Metinden alıntı:
⁂

DUMAN

Bir elinde çanta, diğer elinde kızının elleri merdivenlerden aşağı indi. Apartmanın kapısı zor açılan, ağır kapılardan olduğu için, kızının elini bırakıp iki eliyle açtı ve zorlukla tuttu. Tam çıkacaktı ki; ağzında sigara, gayet şık bir hanımefendi içeri girmek için kapıda belirdi. Nezaketle yana çekilip, kolaylık olsun diye bayanın girmesi için kapıyı tuttu. Kadın hiç istifini bozmadan açılan kapıdan geçti gitti. Arkada bıraktığı sigara dumanının içinde kalan anne ve çocuk birbirlerinin gözlerine baktı ve açtıkları kapıdan çıkıp gittiler. Hayat hepimiz için bazen ağır bir kapı gibi olabilir. Ama yükümüzün ağırlığı ya da çokluğu bizimle aynı havayı soluyan diğer insanlara karşı bizi duyarsızlaştırmamalı. Kapıyı bizim için tutan birine teşekkürü unutturmamalı.” Aman o da bir kapı tutmuş, ne olur sanki teşekkür edilmezse?” dersek yansımamızı puslu hale getiririz. Nezaket kişinin aynadaki yansımasıdır. Onu güzelleştirmekte ancak bizim elimizde.

Annesi uzun zamandır tedavi gördüğü hastaneden yeni çıkmıştı ve bronşları iyice tıkandığı için sigara kokusu yasakların başında idi. Kapı çalınınca açtı; ağzında dumanlar çıkan sigarasıyla belki on beş- on altı yaşlarında bir genç asansör tamiri için geldiğini söylüyordu. Tüm apartmanın içini dolduran koku içeri girmesin diye acele ile kapıyı kapattı. Ama nafile…. Akşama kadar, tamir devam ettiği için tüm apartman duman altı olup, âdeta eve aktı. Mâdem dünya sadece bizim yaşadığımız bir âlem değil, neden onun havasını, suyunu, doğasını kullanım hakkı sadece bizimmiş gibi davranıyoruz. Bizim içtiğimiz bir sigaranın evindeki insanları bu kadar rahatsız etmesine neden izin veriyoruz?. Üstelik yaşı on altı olan bir delikanlı ciğerlerini bitirmek için neden bu kadar gayretli?.

Arabasını bir lisenin yanındaki boş araziye bırakan kadın, binmek için o tarafa yürürken; ellerinde sigara olan iki gencin arabaların arasında saklandığını , içlerine bakıyormuş gibi yaptıklarını gördü. Çocukların durumu şüphe kelimesinin tarifi gibi durduğu için ne yaptıklarını sordu.

⁂

[Kaydedilmiş veriler]

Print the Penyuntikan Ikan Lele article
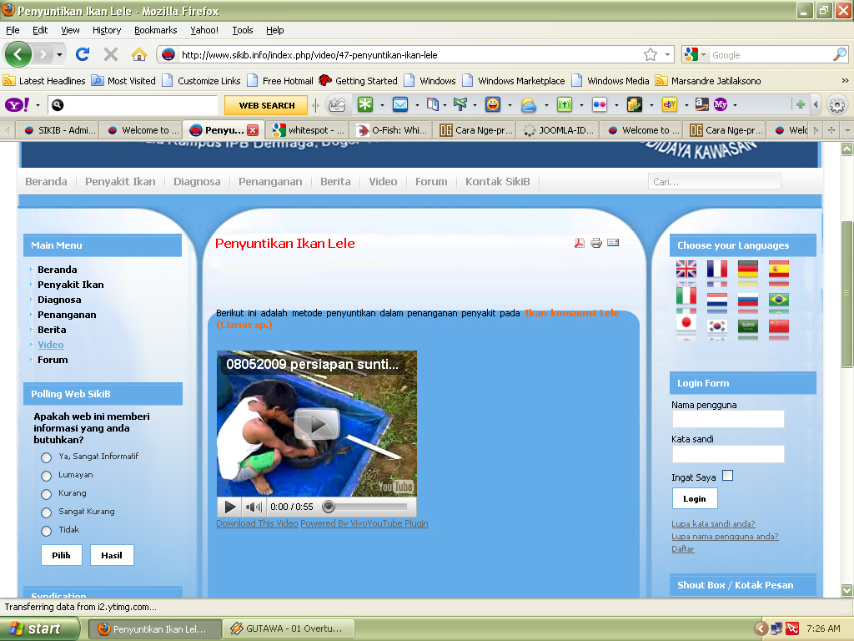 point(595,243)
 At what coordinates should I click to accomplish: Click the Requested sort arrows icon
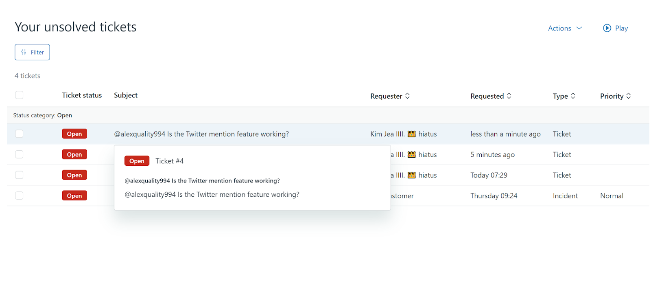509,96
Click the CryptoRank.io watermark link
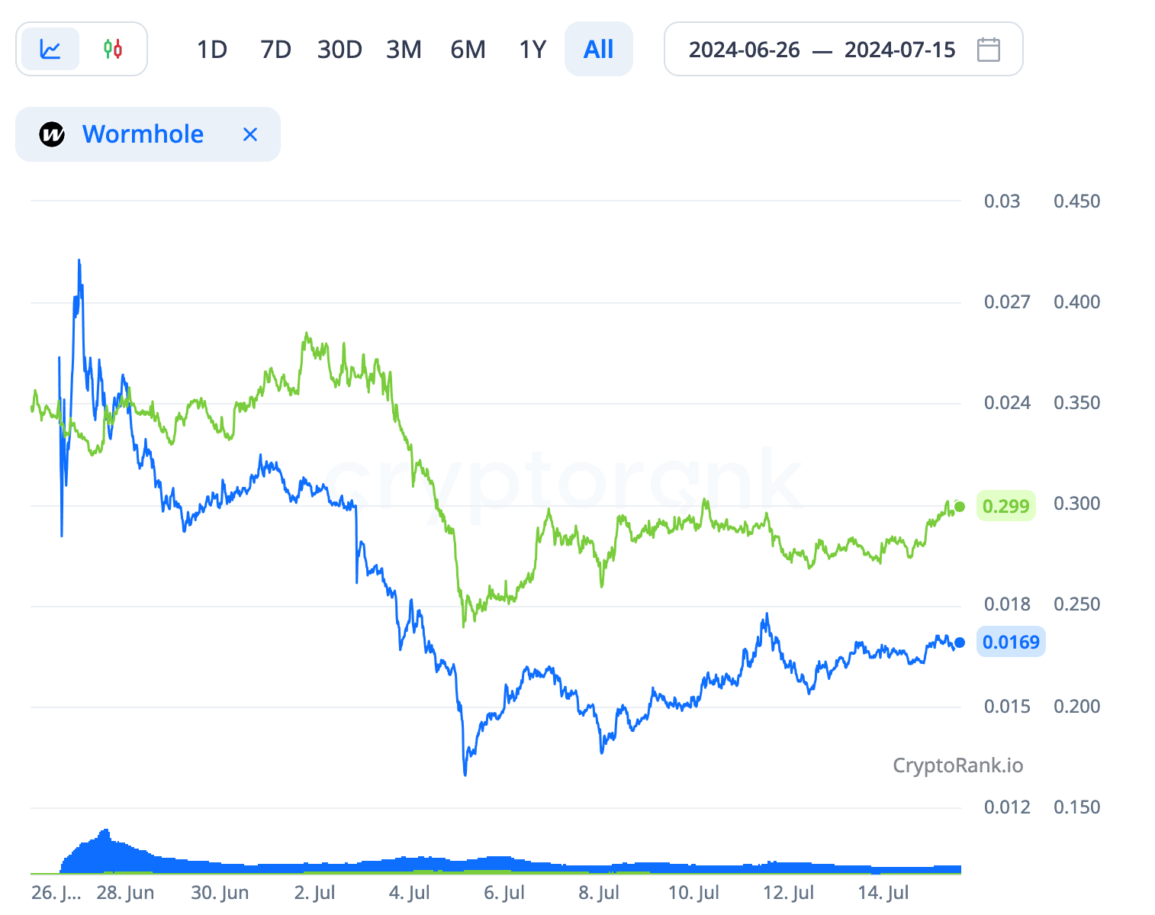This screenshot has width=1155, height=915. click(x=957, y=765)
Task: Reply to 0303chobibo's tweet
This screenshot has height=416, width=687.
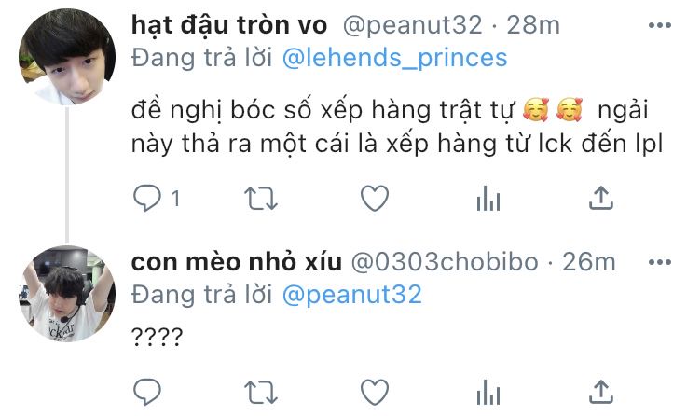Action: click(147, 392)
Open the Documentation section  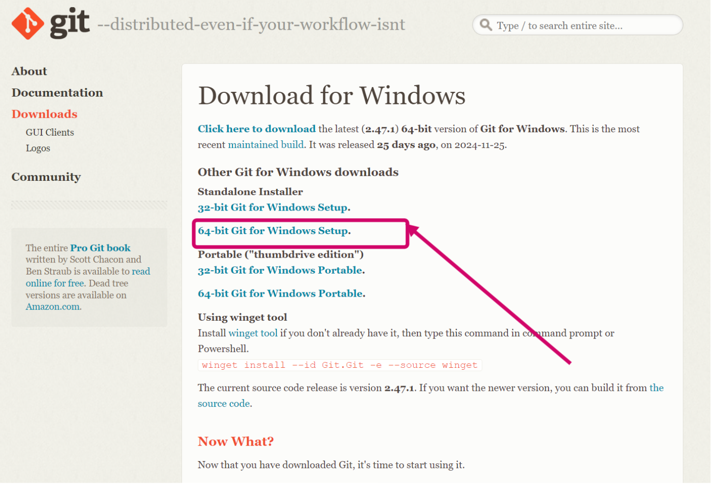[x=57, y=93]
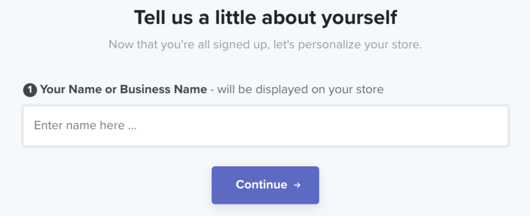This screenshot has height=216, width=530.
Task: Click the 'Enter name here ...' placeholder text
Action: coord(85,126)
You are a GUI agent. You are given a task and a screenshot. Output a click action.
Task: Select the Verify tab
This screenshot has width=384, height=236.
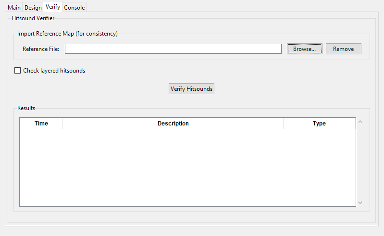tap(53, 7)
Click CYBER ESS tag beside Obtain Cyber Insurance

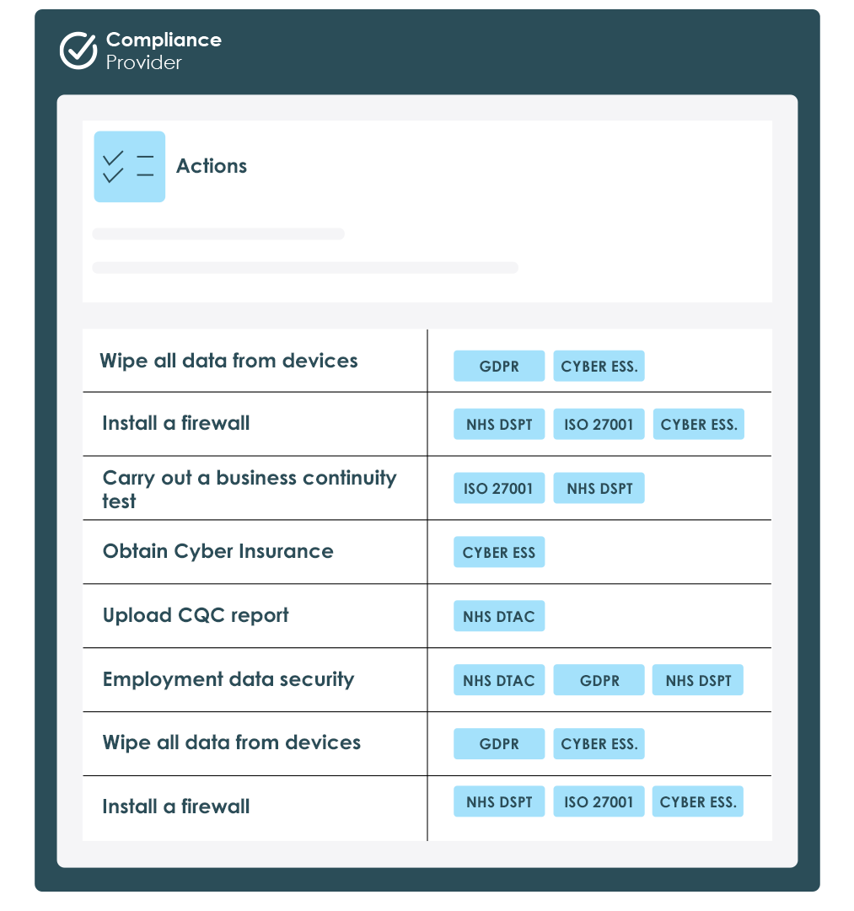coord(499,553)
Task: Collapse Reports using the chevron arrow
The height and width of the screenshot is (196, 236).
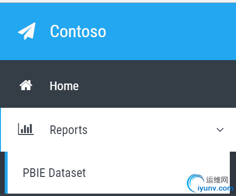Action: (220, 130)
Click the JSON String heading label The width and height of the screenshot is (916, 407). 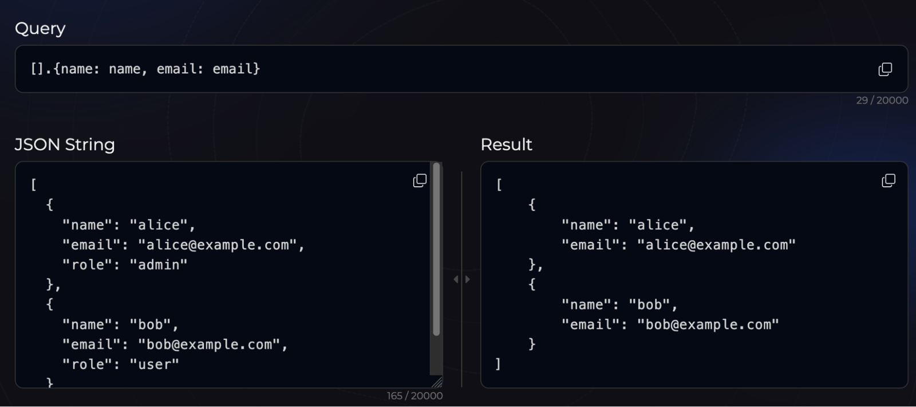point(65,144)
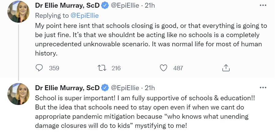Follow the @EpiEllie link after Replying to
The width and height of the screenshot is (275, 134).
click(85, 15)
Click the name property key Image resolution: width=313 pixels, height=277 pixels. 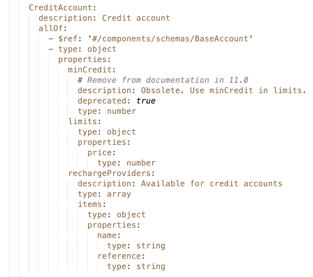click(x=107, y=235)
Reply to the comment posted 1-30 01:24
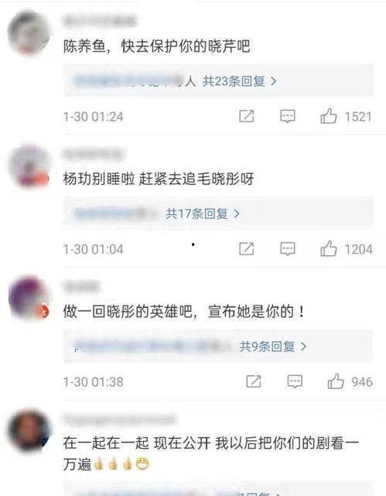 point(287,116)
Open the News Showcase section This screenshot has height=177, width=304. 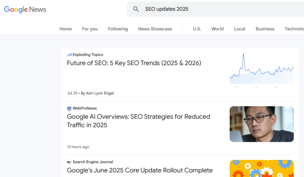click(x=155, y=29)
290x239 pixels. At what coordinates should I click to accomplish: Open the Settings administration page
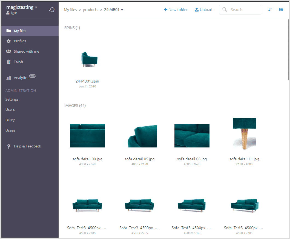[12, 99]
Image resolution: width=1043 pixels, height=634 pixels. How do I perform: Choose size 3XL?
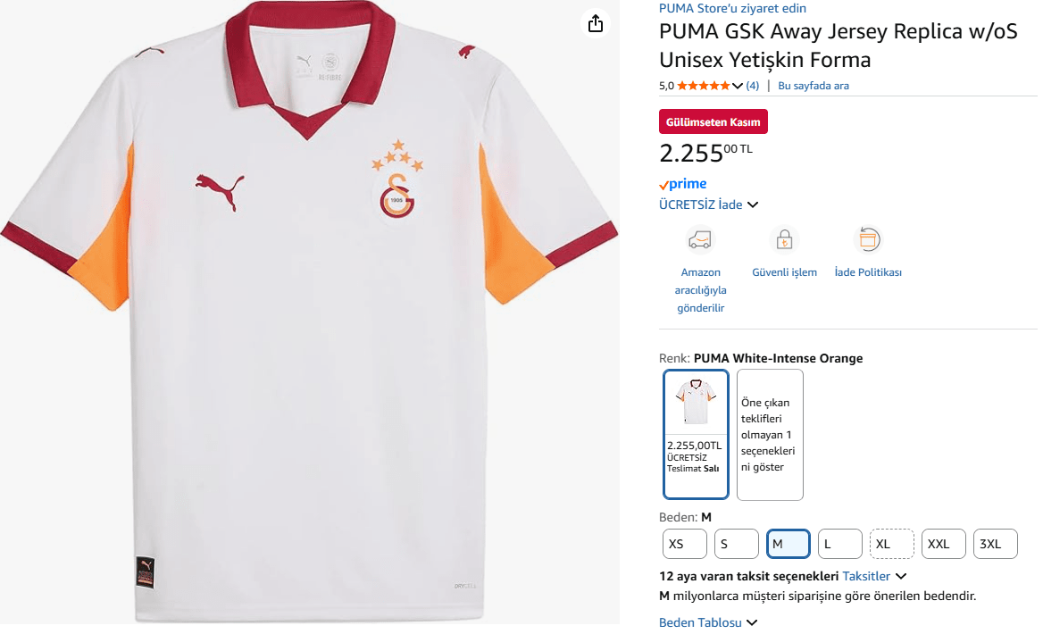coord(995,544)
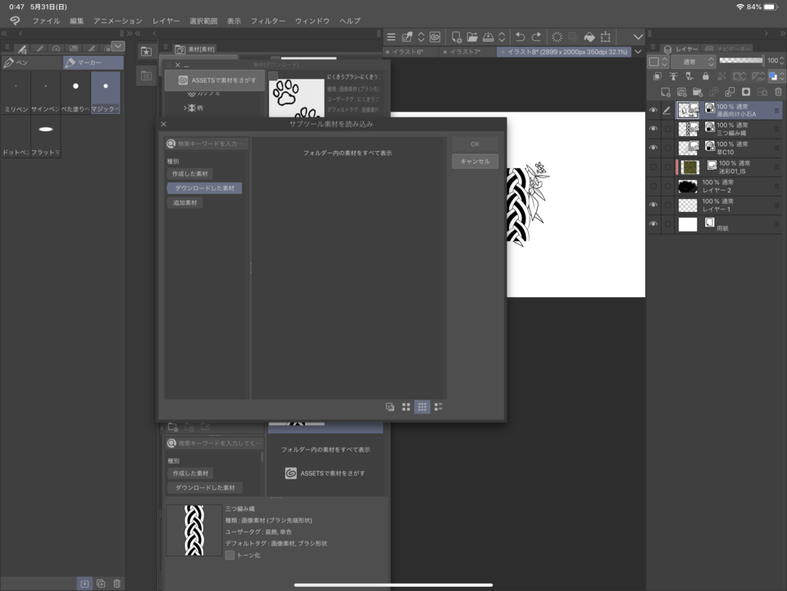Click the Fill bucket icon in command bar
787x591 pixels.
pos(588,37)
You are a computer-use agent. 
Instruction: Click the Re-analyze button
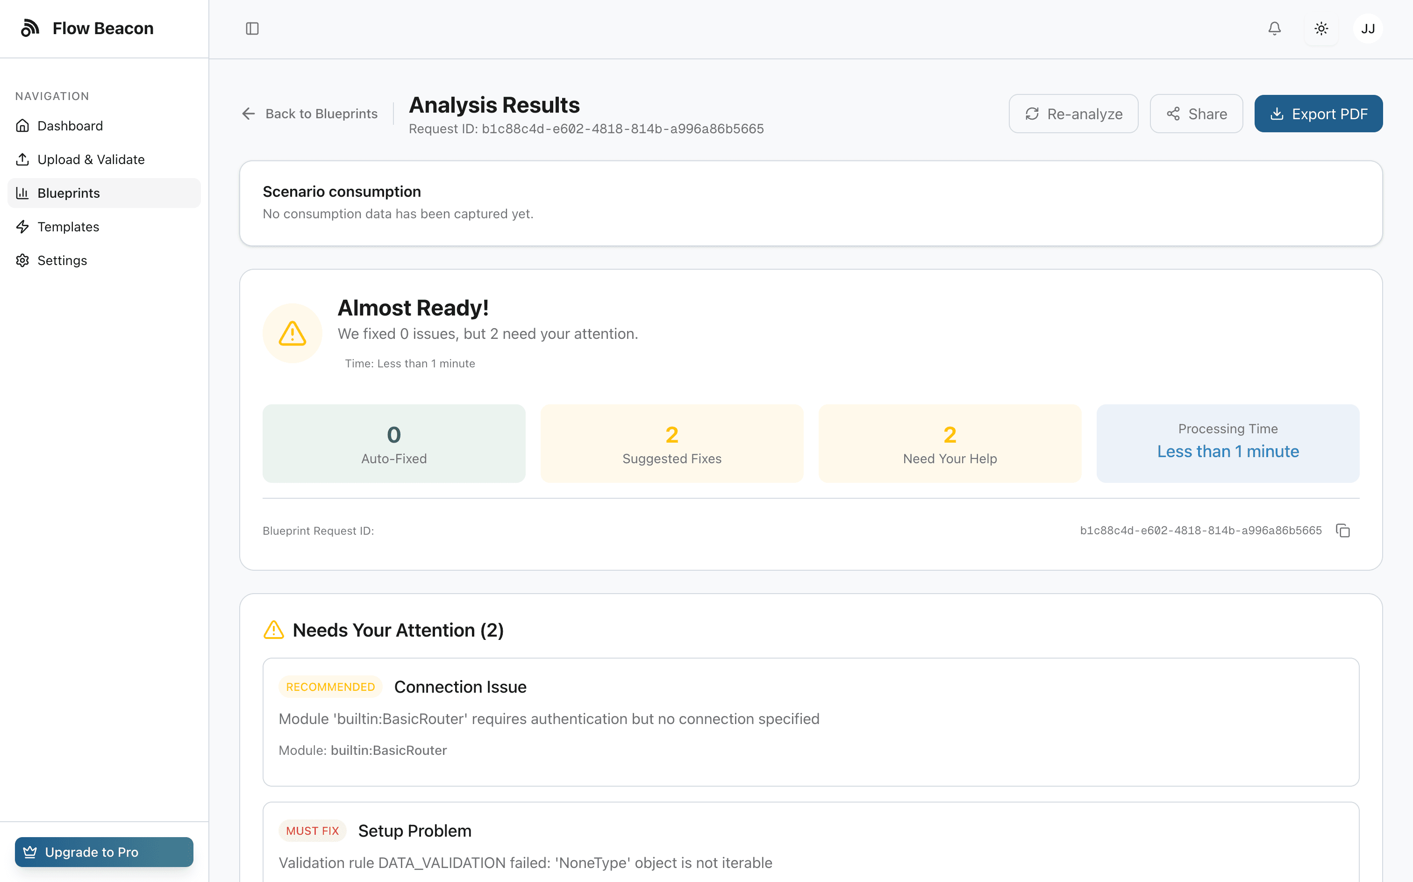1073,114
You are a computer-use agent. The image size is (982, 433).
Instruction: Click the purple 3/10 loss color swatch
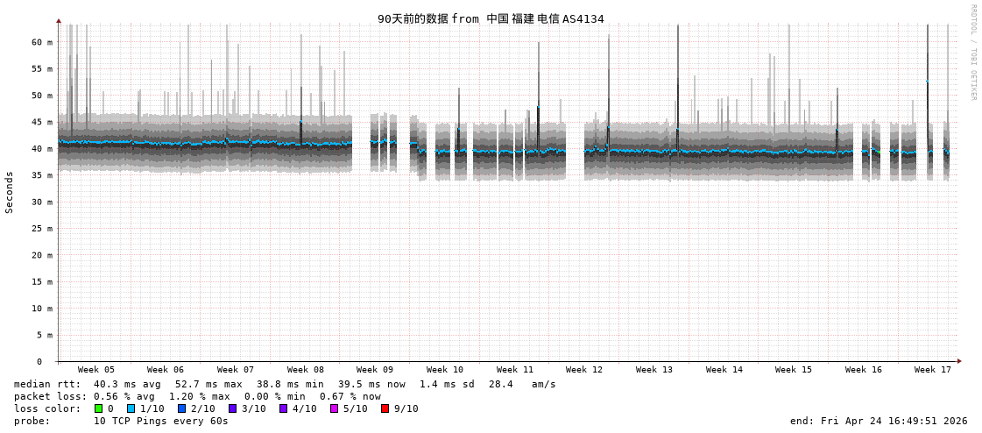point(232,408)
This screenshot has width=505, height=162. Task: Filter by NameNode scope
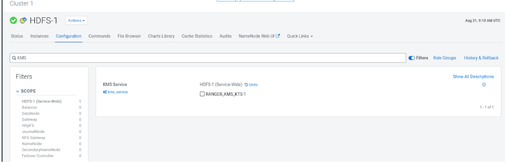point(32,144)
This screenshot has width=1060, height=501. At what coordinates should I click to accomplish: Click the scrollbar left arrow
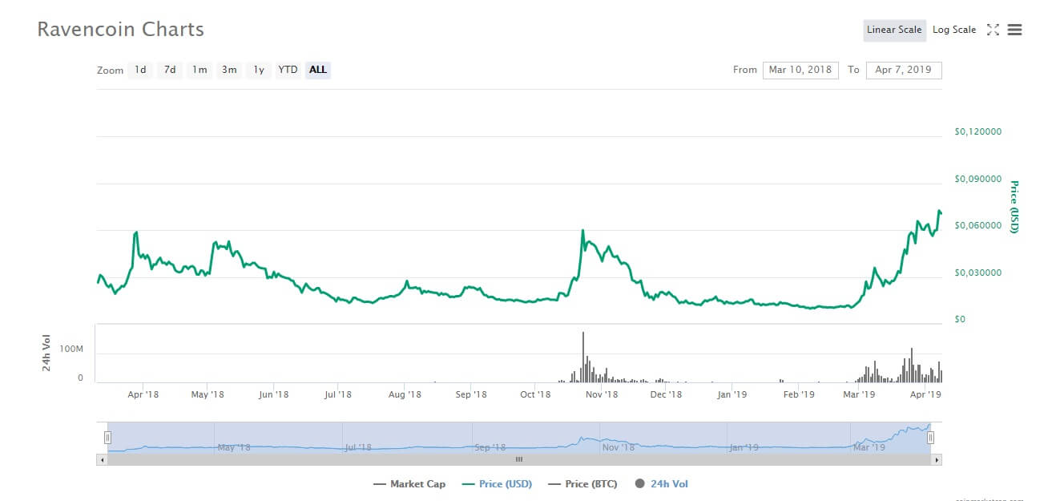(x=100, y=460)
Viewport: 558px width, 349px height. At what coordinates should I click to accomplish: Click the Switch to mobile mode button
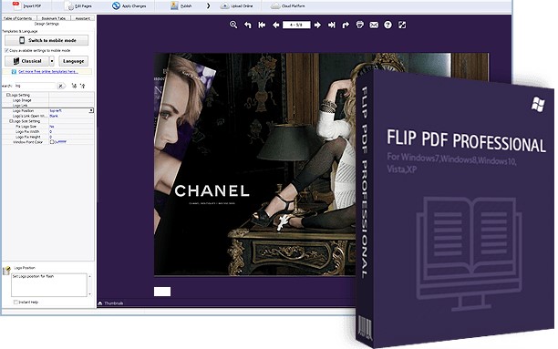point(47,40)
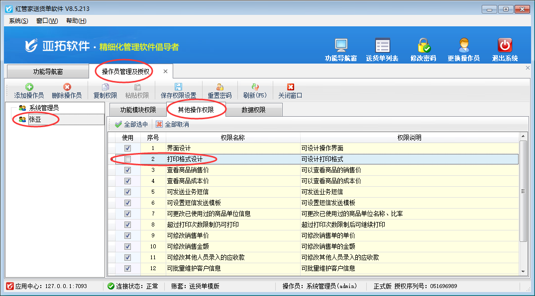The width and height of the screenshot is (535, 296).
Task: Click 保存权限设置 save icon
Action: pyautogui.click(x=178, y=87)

⁂

Görevler:
• a. Duman metnine göre aşağıdaki soruları cevaplar mısın?
(i) Apartmanın kapısı neden iki elle açılmak zorundaydı?
(ii) Asansör tamiri için gelen genç kaç yaşlarındaydı?
(iii) Kadın arabasını nereye bırakmıştı?
• b. Duman metninin "Annesi uzun zamandır" sözleriyle başlayıp "bu kadar gayretli?." sözleriyle biten bölümünü olduğu gibi yazar mısın?
Kaydedilmiş veriler, metinden ayrı bir malzemedir.

Cevaplar:
• a.
(i) Kapı, zor açılan ağır kapılardandı.
(ii) Belki on beş-on altı yaşlarındaydı.
(iii) Bir lisenin yanındaki boş araziye bırakmıştı.

• b.
Annesi uzun zamandır tedavi gördüğü hastaneden yeni çıkmıştı ve bronşları iyice tıkandığı için sigara kokusu yasakların başında idi. Kapı çalınınca açtı; ağzında dumanlar çıkan sigarasıyla belki on beş- on altı yaşlarında bir genç asansör tamiri için geldiğini söylüyordu. Tüm apartmanın içini dolduran koku içeri girmesin diye acele ile kapıyı kapattı. Ama nafile…. Akşama kadar, tamir devam ettiği için tüm apartman duman altı olup, âdeta eve aktı. Mâdem dünya sadece bizim yaşadığımız bir âlem değil, neden onun havasını, suyunu, doğasını kullanım hakkı sadece bizimmiş gibi davranıyoruz. Bizim içtiğimiz bir sigaranın evindeki insanları bu kadar rahatsız etmesine neden izin veriyoruz?. Üstelik yaşı on altı olan bir delikanlı ciğerlerini bitirmek için neden bu kadar gayretli?.